Organisé par MSD et l’Association Nationale des Informateurs de Santé (ANIS), l’événement a mis en lumière l’évolution rapide des traitements et la nécessité d’une communication transparente avec les patientes. Les tumeurs gynécologiques peuvent affecter l’utérus, les ovaires, le col de l’utérus, la vulve, le vagin, les trompes de Fallope ou le péritoine. Après le cancer du sein, colorectal et du poumon, le cancer de l’utérus est le plus répandu chez les femmes en Espagne, avec un nombre estimé de 7 428 nouveaux cas en 2025, selon la Société Espagnole d’Oncologie Médicale (SEOM). Le cancer de l’ovaire compte pour environ 3 748 cas estimés, tandis que le cancer du col de l’utérus devrait en compter 2 307. L’Organisation Mondiale de la Santé a lancé une stratégie spécifique pour l’élimination du cancer du col de l’utérus dès 2020.

« Notre engagement envers les patientes atteintes d’un cancer gynécologique va au-delà du développement de thérapies. Nous voulons participer activement à la transformation des soins de santé et à la promotion d’une médecine plus humaine, innovante et fondée sur des preuves », a déclaré Pedro Ferrer, responsable médical de la zone cancer du sein et tumeurs gynécologiques de MSD en Espagne. Émilio de Benito, vice-président de l’ANIS, a souligné le rôle crucial des journalistes spécialisés dans la diffusion des informations scientifiques :

« Les journalistes spécialisés sont des agents clés dans la transmission des preuves scientifiques et des avancées dans l’approche du cancer, c’est pourquoi à l’ANIS nous nous engageons à diffuser des informations vérifiées qui aident à comprendre la maladie et à accélérer l’innovation, en particulier dans un domaine aussi complexe que les tumeurs gynécologiques. »

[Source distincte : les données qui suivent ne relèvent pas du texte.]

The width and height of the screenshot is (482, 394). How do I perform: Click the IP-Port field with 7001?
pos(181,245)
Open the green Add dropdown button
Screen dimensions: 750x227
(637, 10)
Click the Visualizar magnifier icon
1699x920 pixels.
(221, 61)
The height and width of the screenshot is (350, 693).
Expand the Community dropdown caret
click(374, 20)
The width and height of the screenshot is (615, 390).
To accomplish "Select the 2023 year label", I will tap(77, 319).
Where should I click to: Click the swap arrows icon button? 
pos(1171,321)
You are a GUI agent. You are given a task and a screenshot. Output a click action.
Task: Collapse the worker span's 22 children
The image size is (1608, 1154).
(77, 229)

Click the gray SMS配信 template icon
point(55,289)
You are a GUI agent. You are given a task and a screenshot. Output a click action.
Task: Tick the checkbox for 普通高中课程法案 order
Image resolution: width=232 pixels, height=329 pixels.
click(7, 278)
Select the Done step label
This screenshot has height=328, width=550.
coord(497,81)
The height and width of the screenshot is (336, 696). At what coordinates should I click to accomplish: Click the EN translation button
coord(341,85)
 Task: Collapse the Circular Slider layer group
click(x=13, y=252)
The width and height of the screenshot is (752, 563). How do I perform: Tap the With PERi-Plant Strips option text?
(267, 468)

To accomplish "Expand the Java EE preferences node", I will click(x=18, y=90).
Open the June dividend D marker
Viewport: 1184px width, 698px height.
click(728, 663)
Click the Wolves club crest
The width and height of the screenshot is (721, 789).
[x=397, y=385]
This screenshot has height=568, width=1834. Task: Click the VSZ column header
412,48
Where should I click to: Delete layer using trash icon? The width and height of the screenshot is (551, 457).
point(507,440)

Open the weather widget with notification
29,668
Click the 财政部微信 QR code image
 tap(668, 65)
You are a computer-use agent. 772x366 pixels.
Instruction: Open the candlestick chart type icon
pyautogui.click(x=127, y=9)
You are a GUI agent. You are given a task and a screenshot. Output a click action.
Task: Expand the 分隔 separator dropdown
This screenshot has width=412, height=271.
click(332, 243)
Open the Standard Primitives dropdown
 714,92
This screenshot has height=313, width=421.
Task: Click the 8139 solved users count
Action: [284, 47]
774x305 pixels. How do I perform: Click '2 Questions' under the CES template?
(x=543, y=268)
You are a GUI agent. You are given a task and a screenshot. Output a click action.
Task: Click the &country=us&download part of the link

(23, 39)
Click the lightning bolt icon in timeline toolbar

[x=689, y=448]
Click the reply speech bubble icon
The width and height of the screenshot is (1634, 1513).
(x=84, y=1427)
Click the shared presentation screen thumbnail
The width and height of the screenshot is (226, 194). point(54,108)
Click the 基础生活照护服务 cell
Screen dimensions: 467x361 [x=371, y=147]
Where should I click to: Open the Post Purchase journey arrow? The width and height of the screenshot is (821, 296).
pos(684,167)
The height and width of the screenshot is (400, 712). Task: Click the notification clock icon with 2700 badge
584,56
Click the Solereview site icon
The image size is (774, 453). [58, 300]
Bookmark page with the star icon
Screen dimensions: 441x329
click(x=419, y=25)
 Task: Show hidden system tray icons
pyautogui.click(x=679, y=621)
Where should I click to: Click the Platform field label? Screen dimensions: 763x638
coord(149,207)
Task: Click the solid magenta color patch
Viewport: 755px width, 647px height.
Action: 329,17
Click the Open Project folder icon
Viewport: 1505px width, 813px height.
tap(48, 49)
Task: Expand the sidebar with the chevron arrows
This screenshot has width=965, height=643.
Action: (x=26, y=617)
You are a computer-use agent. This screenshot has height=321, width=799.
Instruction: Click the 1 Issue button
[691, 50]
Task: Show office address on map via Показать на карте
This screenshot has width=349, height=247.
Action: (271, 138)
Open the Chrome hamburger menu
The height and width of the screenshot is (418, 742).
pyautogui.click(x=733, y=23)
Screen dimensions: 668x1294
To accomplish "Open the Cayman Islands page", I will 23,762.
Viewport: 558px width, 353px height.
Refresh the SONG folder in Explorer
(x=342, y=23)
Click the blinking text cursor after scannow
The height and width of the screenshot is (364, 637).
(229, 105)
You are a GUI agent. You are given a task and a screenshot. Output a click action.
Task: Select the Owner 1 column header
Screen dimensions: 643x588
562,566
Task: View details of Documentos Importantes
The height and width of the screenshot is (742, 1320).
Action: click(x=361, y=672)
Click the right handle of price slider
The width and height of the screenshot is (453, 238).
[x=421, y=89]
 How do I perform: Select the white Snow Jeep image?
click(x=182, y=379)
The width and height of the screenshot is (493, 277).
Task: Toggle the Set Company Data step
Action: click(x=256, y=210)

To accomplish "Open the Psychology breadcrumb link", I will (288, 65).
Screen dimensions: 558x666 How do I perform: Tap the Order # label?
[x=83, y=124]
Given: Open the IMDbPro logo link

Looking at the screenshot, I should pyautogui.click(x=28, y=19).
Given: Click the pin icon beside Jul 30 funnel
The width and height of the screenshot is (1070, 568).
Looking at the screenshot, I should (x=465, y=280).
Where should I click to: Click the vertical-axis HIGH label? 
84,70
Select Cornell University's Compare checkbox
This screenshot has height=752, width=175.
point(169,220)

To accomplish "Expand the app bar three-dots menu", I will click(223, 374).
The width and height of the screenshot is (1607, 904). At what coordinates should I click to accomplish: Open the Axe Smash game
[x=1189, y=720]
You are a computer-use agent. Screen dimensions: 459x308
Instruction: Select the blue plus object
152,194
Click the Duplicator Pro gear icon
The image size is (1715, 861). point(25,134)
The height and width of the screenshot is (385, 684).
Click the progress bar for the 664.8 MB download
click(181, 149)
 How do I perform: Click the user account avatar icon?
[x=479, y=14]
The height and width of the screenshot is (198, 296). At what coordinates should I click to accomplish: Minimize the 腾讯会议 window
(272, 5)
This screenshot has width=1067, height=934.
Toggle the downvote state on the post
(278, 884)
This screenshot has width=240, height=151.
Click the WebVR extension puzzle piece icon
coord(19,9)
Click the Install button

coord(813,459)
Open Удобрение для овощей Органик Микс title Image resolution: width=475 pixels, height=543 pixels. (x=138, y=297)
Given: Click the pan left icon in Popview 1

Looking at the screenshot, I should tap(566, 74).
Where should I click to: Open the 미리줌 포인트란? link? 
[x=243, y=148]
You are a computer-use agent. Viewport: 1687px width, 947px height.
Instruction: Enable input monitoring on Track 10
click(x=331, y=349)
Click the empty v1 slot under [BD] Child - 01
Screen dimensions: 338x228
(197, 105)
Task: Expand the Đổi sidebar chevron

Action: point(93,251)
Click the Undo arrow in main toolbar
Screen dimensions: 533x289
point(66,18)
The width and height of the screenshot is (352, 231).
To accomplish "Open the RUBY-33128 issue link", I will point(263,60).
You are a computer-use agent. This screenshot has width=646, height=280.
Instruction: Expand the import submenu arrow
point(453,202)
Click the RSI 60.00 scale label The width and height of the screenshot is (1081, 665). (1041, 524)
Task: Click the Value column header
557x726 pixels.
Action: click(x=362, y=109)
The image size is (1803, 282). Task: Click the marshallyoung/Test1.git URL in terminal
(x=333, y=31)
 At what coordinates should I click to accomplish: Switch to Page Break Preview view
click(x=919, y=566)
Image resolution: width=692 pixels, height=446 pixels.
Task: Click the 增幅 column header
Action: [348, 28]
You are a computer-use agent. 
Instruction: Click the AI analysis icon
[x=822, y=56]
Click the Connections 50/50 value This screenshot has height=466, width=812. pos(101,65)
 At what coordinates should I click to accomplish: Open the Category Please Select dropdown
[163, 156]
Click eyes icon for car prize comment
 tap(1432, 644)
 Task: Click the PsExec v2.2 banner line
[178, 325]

Émilio de Benito, vice-président de l’ANIS

Les données de la SEOM révèlent une amélioration significative des taux de survie en Espagne : 74 % pour le cancer de l’utérus, 66 % pour le cancer du col de l’utérus et 41 % pour le cancer de l’ovaire (survie nette à cinq ans). Cette progression est en partie due aux innovations thérapeutiques récentes.

L’événement a également été marqué par les interventions des docteurs Luis Manso, oncologue à l’hôpital universitaire 12 de Octubre (Madrid) et représentant du Groupe Espagnol de Recherche sur le Cancer Gynécologique (GEICO), et Alfonso Cortés, oncologue à l’hôpital universitaire Ramón y Cajal (Madrid), également représentant du GEICO. Le Dr Manso a insisté sur le changement de paradigme induit par les récentes avancées :

« Dans certains cas, après plus de deux décennies sans progrès thérapeutiques, nous assistons à des innovations qui peuvent répondre à des besoins médicaux non satisfaits et qui représentent une évolution dans la manière de traiter les patients, en offrant de nouvelles options qui améliorent leur qualité de vie. »

Dr. Luis Manso, oncologue à l’hôpital universitaire 12 de Octubre

Le Dr Cortés a quant à lui souligné l’importance d’une approche multidisciplinaire :

« L’approche des tumeurs gynécologiques ne doit plus être conçue de manière isolée. Les preuves et la pratique clinique nous ont montré que les chirurgiens, les oncologues médicaux, les pathologistes, les radio-oncologues et les équipes de soutien psychosocial doivent former une équipe qui travaille de manière intégrée pour offrir au patient des soins complets qui cherchent à améliorer sa qualité de vie pendant la maladie. »

Dr. Alfonso Cortés, oncologue à l’hôpital universitaire Ramón y Cajal

Enfin, les experts ont unanimement souligné le rôle essentiel de l’information et du soutien aux patientes. Une communication claire et ouverte entre l’équipe médicale et la patiente est primordiale pour réduire l’anxiété, favoriser l’adhésion au traitement et garantir une prise en charge globale.